Letters: Trump needs to upend China policy

AP

Doomsayers are aghast over President-elect Donald Trump’s audacious acceptance of a congratulatory call from Taiwan’s president Tsai Ing-Wen, ignoring the 1992 “one China policy” protocol. The U.S. government has recognized this “policy” while it sold $1.3 trillion of debt to China to feed Washington’s insatiable spending addiction.

China’s foreign ministry warned that the call “could greatly damage China-U.S. relations.” Is that a threat? What relations? Our $300 billion trade deficit with China in 2016 or our $26 billion-a-year debt interest payments? Perhaps China’s tariff-free goods entering this country while it imposes 30 percent or more on ours and manipulates its currency to raise prices on American goods. Or maybe China’s tireless efforts to replace the dollar with the yuan as the official global reserve currency.

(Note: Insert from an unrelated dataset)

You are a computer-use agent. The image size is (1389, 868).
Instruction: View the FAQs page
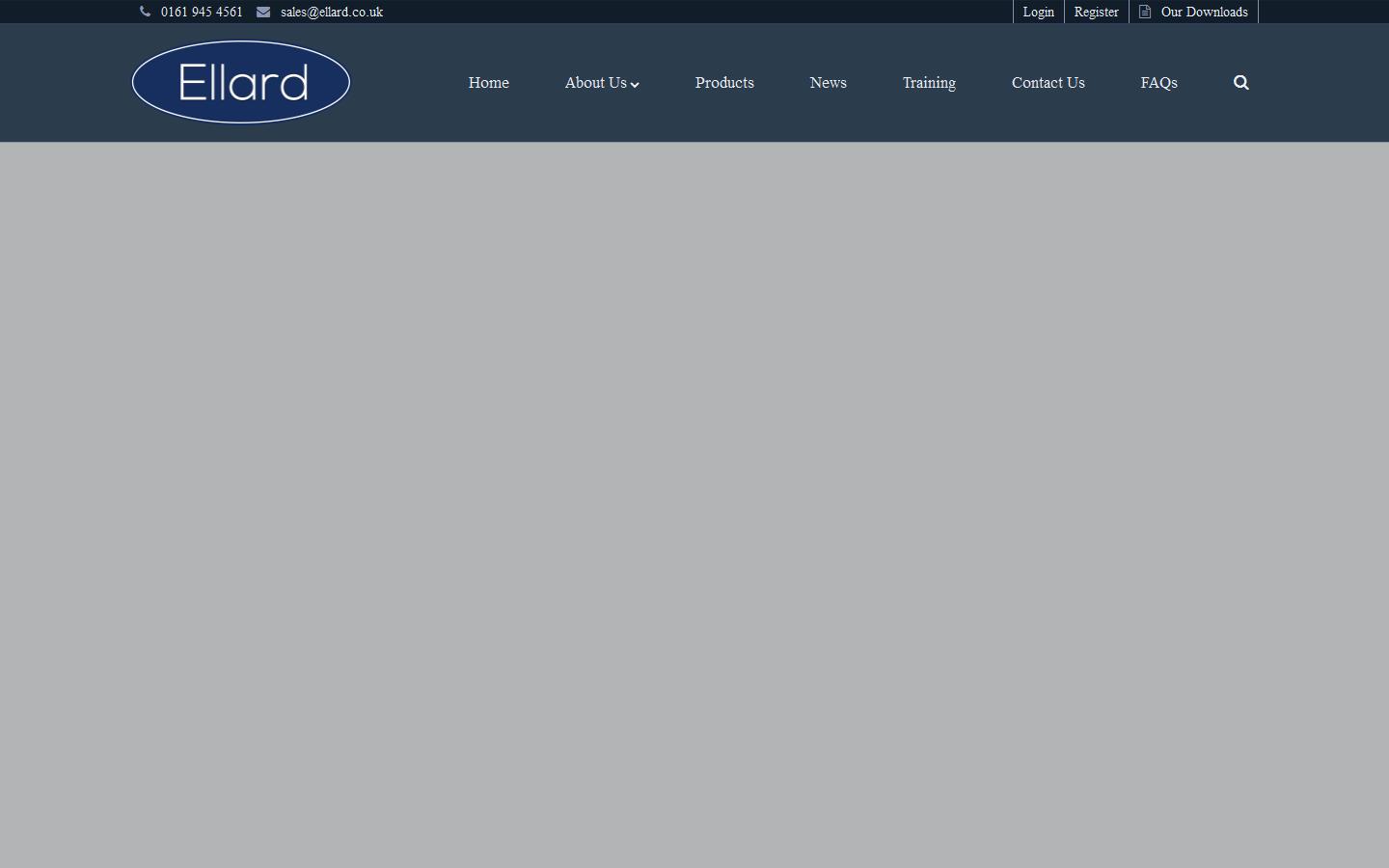[x=1158, y=83]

Yes, if I were China, I wouldn’t want anything to jeopardize this ludicrous sweetheart deal either. Of course, it’s not China’s doing. If America wants to self-destruct, why should China get in the way?

We should expect President Trump to make significant adjustments to our “relations.”

Don Maresca

Bluffton

This story was originally published January 12, 2017 at 5:33 PM with the headline "Letters: Trump needs to upend China policy."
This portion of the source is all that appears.